● **Tâches demandées**:
1: Selon le texte sur l'entrée en Bourse de Rivian, de combien l'action de cette entreprise a-t-elle progressé dès son premier jour de cotation ?
2: Rédigez la suite du texte sur l'entrée en Bourse de Rivian, en reprenant après sa dernière phrase.

● **Texte étudié**:
◆ ◆ ◆ ◆ ◆

Je vais vous parler de magie aujourd’hui. En principe, je suis censé vous parler d’économie et pas de magie. Mais que dois-je faire quand les deux se rejoignent ?
Cette semaine, la magie a rejoint la finance. Petite devinette d’abord : connaissez-vous Rivian ? Non, ne soyez pas gênés. Moi non plus, je n’en avais jamais entendu parler avant de préparer cette chronique. Rivian est un fabricant de voitures électriques qui vient de s’introduire à la Bourse de New York. Dès le premier jour de sa cotation, l’action Rivian a bondi d’environ 30%. Sur la base de son cours actuel, cette entreprise vaut donc déjà 100 milliards de dollars en Bourse. C’est beaucoup plus que des constructeurs qui ont pignon sur rue comme Ford ou General Motors.
Ce qui est dingue – raison pour laquelle je vous parle de magie -, c’est que Rivian n’a pas encore vendu une seule voiture cette année. Elle espère juste en vendre 1.000 pour la fin de l’année. Autant dire, rien. Avouez que c’est fort. Pire: Rivian qui a été fondée par un gourou de la mobilité électrique de 38 ans. Cette société est déficitaire et a enregistré une perte de presque un milliard de dollars au cours des 6 premiers mois de 2021.
Mais voilà, les investisseurs ont décidé de voir Rivian comme le futur concurrent de Tesla. D’ailleurs, le deuxième homme le plus riche au monde, Jeff Bezos, a mis des billes dans cette société Rivian. Il a fait encore mieux, via sa société Amazon, il a déjà commandé 100.000 camionnettes électriques à livrer d’ici 2030. En clair, la Bourse qui est au fond un marché d’anticipation, part du principe que l’avenir automobile sera 100% électrique.

◆ ◆ ◆ ◆ ◆

● **Données fournies**:
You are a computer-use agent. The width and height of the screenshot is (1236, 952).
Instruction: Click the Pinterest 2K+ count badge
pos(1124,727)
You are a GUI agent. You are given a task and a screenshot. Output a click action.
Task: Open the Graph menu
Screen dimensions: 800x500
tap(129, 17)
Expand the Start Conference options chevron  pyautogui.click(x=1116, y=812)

◆ ◆ ◆ ◆ ◆

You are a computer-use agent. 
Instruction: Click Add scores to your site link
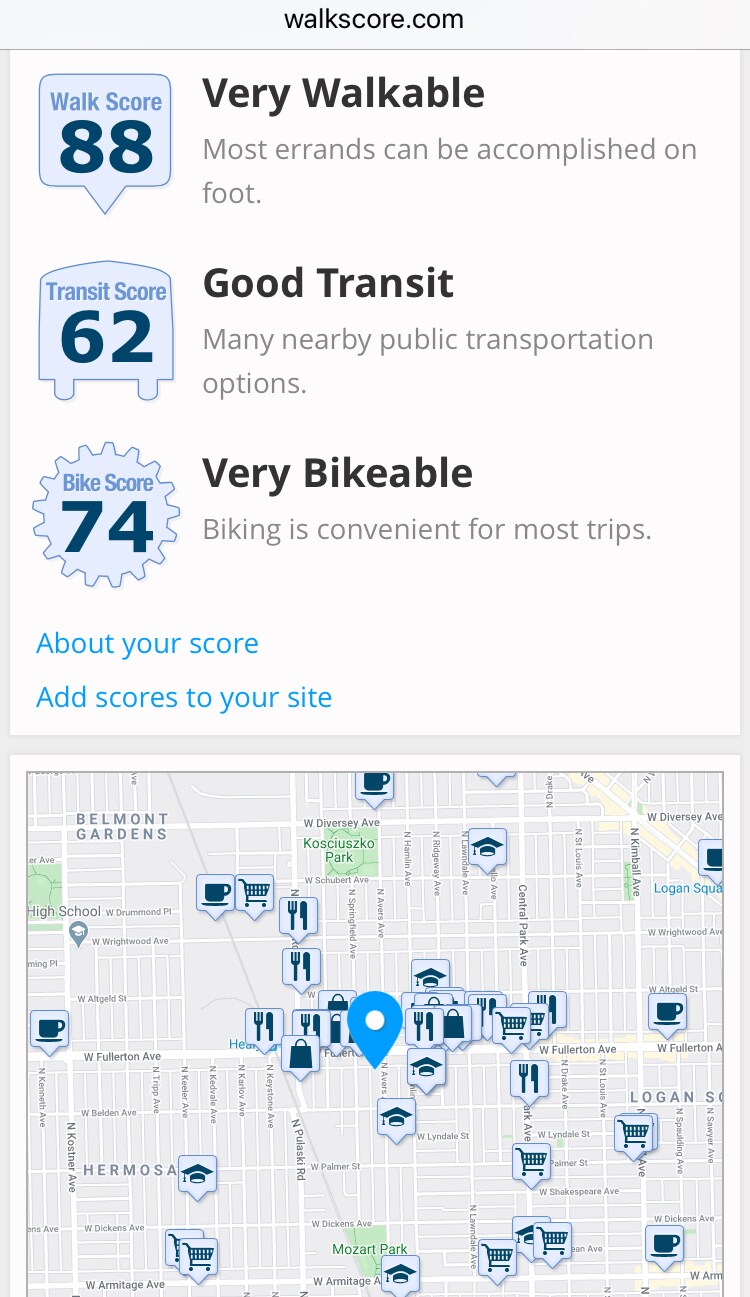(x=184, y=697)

◆ ◆ ◆ ◆ ◆

● **Réponses numérotées**:
1: D'environ 30 %.

2:
Et les constructeurs automobiles classiques ont beau montrer qu’ils se sont lancés à corps perdu dans l’électrique, leurs cours de Bourse n’explosent pas, même s’ils vendent plus de voitures que ces nouveaux venus. L’une des raisons de cette injustice, c’est que les investisseurs savent aussi que ces constructeurs ont un passé, un héritage thermique, et que ce passé va plomber leurs résultats notamment lorsqu’ils devront licencier des ouvriers.
Car on ne le dit pas assez, la transition écologique, c’est aussi une destruction d’emplois énormes qui va arriver. Bien entendu, les écolos optimistes diront que d’autres emplois vont se créer et compenseront les emplois perdus. C’est vrai, sauf que ce ne seront pas les mêmes emplois. Les emplois perdus dans l’automobile par exemple seront compensés par de nouveaux emplois dans l’isolation de nos biens immobiliers. Mais ces emplois ne seront pas aux mêmes endroits et demanderont d’autres qualifications.
Bref, l’ouvrier de demain devra se requalifier et accepter plus de mobilité. Chacun redécouvre aujourd’hui que le covid-19 et le dernier rapport du GIEC n’ont fait qu’accélérer un mouvement dont on découvre mieux aujourd’hui l’ampleur. Et donc oui, comme le disait le philosophe, « demain peut devenir le tyran d’aujourd’hui ».